Schema and reference for Monitors

Overview

This page describes the schemas for a Monitor, along with detailed explanations of constructs, expression syntax and semantics.

Schema for Monitor

A monitor specifies how often a monitor function should run and with which arguments.

_type: "Monitor"
name: string
description?: string
function: string
arguments:
  <dependent on monitor function>
intervalSeconds: integer
remediationHint?: string
status?: "ENABLED" | "DISABLED"       # defaults to "DISABLED"
tags:
  <key>: <value>
identifier?: string

_type: SUSE® Observability needs to know this is a monitor so, value always needs to be Monitor
name: The name of the monitor
description: A description of the monitor.
function: A reference to the monitor function that will execute the monitor.
intervalSeconds: The interval at which the monitor executes. For regular real-time metric 30 seconds is advised. For longer-running analytical metric queries a bigger interval is recommended.
remediationHint: A description of what the user can do when the monitor fails. The format is markdown, with optionally use of handlebars variables to customize the hint based on time series or other data (more explanation below).
status: Either "DISABLED" or "ENABLED". Determines whether the monitor will run or not.
tags: Add tags to the monitor to help organize them in the monitors overview of your SUSE® Observability instance, http://your-instance/#/monitors
identifier: An identifier of the form urn:stackpack:<stackpack-name>:monitor:.... which uniquely identifies the monitor when updating its configuration.

Monitor Functions

Threshold

Triggers a health state when a given threshold is exceeded for a specified metric query. Different thresholds can be set on particular resources with the help of annotations.
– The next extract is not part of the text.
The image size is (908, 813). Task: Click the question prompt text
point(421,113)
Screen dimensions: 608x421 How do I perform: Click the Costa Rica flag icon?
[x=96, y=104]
function: {{ get "urn:stackpack:common:monitor-function:threshold" }}
arguments:
  metric:
    query: string
    unit: string
    aliasTemplate: string
  comparator: GTE | GT | LTE | LT     # how to compare metric value to threshold
  threshold: double
  failureState: CRITICAL | DEVIATING | UNKNOWN
  urnTemplate: string
  titleTemplate: string

query: A PromQL query. Use the metric explorer of your SUSE® Observability instance, http://your-instance/#/metrics, and use it to construct query for the metric of interest.
unit: The unit of the values in the time series returned by the query or queries, used to render the Y-axis of the chart. See the supported units reference for all units.
aliasTemplate: An alias for time series in the metric chart. This is a template that can substitute labels from the time series using the ${my_label} placeholder.
comparator: Choose one of LTE/LT/GTE/GT to compare the threshold against the metric. Time series for which <metric> <comparator> <threshold> holds true will produce the failure state.
threshold: A numeric threshold to compare against.
failureState: Either "CRITICAL" or "DEVIATING". "CRITICAL" will show as read in SUSE® Observability and "DEVIATING" as orange, to denote different severity.
urnTemplate: A template to construct the urn of the component a result of the monitor will be bound to.
titleTemplate: A title for the result of a monitor. Because multiple monitor results can bind to the same component, it’s possible to substitute time series labels using the ${my_label} placeholder.

Derived State

Derives its state from the dependencies of the components which health state is based on observations. It produces the most critical state of the top-most dependencies. For details, see the Derived State Monitors page.

function: {{ get "urn:stackpack:common:monitor-function:derived-state-monitor" }}
arguments:
  componentTypes: string

componentTypes: The component types that contribute to derived states. Specified as a single string of , (comma) separated values

Topological Threshold

Triggers a health state when a given threshold is exceeded for a specified metric query. The metric query can reference the name, tags and properties from the components returned by the topology query. Different thresholds can be set on particular resources with the help of annotations.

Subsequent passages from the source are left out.